Remus mima de tenir deux cantaloups devant sa poitrine et Sirius rigola. Harry entra, transportant une plume, un encrier et un rouleau de parchemin.
- J'ai besoin d'aide, se plaignit-il. Madame Weasley veut cinq centimètres sur la littérature Moldue pour demain.
- Harry, bienvenue à Sandust Books, dit Remus d'un air narquois. C'est tout ce que nous vendons, tu sais. En général, du moins, ajouta-t-il en jetant un coup d'œil vers les hautes étagères où étaient rangés les livres magiques sous clé.

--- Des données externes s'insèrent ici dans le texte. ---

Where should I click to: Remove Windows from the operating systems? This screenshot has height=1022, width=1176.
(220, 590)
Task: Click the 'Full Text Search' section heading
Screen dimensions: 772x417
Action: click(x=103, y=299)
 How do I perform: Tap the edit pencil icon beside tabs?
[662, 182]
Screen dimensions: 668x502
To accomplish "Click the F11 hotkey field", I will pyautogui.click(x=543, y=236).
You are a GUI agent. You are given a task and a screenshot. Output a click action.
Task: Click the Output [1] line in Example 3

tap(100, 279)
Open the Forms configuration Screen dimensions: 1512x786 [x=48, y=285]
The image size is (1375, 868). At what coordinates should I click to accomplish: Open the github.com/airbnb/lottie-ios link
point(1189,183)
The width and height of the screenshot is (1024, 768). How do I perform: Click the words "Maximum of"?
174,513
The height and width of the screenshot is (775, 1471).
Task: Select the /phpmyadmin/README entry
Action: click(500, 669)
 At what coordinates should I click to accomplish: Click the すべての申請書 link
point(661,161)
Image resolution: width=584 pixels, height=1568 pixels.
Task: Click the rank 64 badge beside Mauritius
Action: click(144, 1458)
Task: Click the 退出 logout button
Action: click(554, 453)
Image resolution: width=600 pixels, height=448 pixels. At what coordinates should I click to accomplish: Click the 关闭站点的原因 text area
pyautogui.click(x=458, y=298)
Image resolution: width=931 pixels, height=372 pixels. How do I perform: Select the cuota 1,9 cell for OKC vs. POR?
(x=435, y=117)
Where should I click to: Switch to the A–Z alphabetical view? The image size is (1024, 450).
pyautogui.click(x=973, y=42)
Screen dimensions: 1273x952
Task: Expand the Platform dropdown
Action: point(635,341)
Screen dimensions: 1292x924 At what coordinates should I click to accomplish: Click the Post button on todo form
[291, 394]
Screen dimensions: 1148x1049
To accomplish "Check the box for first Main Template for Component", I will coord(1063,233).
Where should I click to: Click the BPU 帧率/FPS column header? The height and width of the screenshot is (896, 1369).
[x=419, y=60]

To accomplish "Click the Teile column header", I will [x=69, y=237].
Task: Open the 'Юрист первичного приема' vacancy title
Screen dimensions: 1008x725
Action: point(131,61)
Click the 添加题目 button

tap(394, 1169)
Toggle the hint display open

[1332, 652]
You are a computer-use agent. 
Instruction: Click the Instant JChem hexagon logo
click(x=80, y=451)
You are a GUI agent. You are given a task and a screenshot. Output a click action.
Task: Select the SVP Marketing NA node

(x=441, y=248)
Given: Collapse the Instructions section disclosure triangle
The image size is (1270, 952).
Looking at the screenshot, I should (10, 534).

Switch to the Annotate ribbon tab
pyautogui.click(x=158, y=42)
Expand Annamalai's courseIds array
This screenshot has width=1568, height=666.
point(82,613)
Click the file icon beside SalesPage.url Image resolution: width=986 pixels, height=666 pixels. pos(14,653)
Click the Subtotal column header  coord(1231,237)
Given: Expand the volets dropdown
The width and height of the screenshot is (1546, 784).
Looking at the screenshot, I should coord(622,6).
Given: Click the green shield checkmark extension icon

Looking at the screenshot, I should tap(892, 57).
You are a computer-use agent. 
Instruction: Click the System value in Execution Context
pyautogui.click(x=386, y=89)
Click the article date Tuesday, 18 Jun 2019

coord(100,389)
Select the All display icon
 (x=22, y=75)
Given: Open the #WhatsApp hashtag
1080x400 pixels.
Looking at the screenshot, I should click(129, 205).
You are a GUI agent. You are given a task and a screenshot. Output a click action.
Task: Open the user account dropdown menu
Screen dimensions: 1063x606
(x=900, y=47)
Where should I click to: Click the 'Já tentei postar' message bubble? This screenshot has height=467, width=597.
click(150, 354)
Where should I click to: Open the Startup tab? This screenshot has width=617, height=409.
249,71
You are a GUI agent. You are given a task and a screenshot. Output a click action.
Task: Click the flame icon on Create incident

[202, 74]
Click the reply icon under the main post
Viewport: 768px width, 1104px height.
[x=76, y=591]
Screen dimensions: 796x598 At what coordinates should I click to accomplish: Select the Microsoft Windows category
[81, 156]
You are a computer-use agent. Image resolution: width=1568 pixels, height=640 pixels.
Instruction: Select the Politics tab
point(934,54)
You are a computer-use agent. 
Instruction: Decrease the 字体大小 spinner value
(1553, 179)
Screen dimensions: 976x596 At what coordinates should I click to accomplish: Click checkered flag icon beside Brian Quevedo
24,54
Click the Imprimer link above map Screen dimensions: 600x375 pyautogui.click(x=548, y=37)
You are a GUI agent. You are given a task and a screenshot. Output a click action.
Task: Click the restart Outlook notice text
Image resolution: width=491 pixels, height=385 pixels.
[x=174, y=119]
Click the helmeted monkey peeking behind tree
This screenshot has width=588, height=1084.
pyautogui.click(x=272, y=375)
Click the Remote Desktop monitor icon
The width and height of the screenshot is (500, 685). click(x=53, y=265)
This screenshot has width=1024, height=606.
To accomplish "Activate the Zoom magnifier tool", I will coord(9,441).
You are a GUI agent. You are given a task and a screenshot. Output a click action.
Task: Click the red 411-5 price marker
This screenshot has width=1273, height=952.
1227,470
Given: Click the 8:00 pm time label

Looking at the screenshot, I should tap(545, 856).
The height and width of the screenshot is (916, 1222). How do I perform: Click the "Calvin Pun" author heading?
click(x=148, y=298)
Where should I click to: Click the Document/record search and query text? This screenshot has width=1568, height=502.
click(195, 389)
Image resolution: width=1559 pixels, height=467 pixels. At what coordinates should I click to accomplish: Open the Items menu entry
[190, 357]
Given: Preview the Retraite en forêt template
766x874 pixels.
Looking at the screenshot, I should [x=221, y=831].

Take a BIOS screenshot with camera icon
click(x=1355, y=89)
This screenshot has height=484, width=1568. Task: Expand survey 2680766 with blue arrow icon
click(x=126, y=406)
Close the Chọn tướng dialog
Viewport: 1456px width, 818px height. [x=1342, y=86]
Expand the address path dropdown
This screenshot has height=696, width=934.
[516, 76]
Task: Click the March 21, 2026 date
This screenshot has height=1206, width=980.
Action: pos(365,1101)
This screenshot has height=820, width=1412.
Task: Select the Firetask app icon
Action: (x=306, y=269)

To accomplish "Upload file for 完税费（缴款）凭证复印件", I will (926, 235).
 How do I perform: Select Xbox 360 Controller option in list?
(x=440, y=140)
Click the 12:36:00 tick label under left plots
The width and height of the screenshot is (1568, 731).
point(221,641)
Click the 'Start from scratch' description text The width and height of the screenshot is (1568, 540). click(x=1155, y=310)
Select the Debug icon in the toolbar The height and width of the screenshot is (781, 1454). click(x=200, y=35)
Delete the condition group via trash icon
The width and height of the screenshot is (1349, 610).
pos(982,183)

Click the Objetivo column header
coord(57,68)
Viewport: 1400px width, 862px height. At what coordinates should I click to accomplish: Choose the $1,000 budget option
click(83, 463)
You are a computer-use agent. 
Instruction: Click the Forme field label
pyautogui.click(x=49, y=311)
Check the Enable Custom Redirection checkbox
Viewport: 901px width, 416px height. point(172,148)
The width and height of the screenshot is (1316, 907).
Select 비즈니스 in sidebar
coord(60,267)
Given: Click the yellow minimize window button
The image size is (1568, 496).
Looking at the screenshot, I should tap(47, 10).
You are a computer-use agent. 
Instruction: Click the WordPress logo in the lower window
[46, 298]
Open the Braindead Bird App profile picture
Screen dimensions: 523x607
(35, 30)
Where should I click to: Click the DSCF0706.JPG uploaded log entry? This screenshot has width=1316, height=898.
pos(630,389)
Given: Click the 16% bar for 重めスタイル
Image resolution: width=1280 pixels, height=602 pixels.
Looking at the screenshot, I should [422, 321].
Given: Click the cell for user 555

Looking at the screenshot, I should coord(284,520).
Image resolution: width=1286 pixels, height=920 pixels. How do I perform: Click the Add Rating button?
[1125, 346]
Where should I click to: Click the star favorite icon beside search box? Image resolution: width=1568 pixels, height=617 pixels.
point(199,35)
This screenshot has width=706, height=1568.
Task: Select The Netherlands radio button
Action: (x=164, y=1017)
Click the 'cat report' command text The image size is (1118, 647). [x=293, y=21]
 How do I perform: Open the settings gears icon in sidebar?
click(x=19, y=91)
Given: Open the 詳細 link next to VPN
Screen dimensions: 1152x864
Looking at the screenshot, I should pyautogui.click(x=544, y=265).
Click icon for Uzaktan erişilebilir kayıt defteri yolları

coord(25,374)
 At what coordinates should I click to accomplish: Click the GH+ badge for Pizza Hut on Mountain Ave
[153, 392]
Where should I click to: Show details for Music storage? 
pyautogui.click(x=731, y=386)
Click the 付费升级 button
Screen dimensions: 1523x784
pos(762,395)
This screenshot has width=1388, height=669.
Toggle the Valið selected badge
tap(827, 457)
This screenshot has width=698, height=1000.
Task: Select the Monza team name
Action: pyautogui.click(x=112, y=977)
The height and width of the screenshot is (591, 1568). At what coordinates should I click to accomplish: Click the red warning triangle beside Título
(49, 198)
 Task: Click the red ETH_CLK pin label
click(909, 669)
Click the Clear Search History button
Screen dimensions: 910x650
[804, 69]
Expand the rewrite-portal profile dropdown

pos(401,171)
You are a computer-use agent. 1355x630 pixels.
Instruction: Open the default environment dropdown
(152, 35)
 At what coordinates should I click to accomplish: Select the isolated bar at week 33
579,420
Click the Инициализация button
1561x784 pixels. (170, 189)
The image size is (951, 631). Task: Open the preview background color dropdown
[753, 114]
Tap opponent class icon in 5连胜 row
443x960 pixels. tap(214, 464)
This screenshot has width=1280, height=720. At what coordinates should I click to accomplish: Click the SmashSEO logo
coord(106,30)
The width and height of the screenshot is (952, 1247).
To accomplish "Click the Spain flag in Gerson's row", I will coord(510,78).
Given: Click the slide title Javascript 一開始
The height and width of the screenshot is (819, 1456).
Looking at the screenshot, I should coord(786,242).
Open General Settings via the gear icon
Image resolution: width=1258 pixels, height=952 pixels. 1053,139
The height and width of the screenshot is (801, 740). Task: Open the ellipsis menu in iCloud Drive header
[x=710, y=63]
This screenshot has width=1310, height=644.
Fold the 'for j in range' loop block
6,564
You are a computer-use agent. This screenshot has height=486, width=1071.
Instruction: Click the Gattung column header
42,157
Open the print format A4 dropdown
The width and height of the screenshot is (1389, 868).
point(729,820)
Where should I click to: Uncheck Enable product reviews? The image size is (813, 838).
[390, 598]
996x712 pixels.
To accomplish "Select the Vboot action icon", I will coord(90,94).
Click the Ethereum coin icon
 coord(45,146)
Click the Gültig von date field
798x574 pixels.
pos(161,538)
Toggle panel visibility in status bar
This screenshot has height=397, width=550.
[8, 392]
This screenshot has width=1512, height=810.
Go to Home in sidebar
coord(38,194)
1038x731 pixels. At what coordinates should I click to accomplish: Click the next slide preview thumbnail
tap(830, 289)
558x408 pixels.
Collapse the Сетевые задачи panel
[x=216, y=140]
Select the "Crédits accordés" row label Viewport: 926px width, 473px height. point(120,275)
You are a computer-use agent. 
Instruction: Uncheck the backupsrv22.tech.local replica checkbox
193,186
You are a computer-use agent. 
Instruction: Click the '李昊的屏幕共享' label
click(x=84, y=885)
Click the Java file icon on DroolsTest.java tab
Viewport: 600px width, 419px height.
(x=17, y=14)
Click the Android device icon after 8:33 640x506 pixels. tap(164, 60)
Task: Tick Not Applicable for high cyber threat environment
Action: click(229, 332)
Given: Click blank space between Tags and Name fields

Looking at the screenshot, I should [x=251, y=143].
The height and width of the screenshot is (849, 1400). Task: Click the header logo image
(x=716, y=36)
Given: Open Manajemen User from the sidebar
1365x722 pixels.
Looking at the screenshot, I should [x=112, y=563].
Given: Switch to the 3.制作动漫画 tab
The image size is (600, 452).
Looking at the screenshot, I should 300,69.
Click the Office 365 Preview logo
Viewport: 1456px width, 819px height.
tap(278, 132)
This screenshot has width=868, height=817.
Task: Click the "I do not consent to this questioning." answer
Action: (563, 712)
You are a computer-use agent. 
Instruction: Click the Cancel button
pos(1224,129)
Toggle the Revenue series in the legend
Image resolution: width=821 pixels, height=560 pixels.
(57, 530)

- Non, elle veut quelque chose sur…
Harry consulta le parchemin.
- James Joyce. Je dois trouver une biographie et copier les faits importants.
Remus vit les yeux de Sirius s'éclairer. Sirius, au plus grand étonnement de tous, était passionné de Joyce. Remus pensait secrètement que cela avait quelque chose à voir avec l'absence totale de pensée cohérente qu'avaient les deux hommes.
- Très bien, Harry, voyons ce qu'on peut trouver, dit Sirius en le guidant vers l'intérieur de la boutique et les sections du fond.
Remus s'apprêtait à les suivre par pure curiosité lorsque Monsieur Barin entra, recherchant sa dose hebdomadaire de meurtres et mystères sanglants, accompagné de sa fille et Remus s'arrêta pour discuter avec eux.
Lorsqu'il leva la tête pendant qu'ils discutaient des mérites de Rex Stout, il vit Sirius soulever Harry pour que le garçon puisse retirer un épais volume au sujet de Joyce des étagères. Sirius le serra contre lui et murmura quelque chose à son oreille. D'après la réaction d'Harry, Remus sut avec certitude qu'il venait de lui annoncer qu'il pouvait passer la nuit à Gryffondor avec Olivier.
Il aurait été impossible pour Remus de décider lequel d'entre eux il aimait le plus à ce moment-là.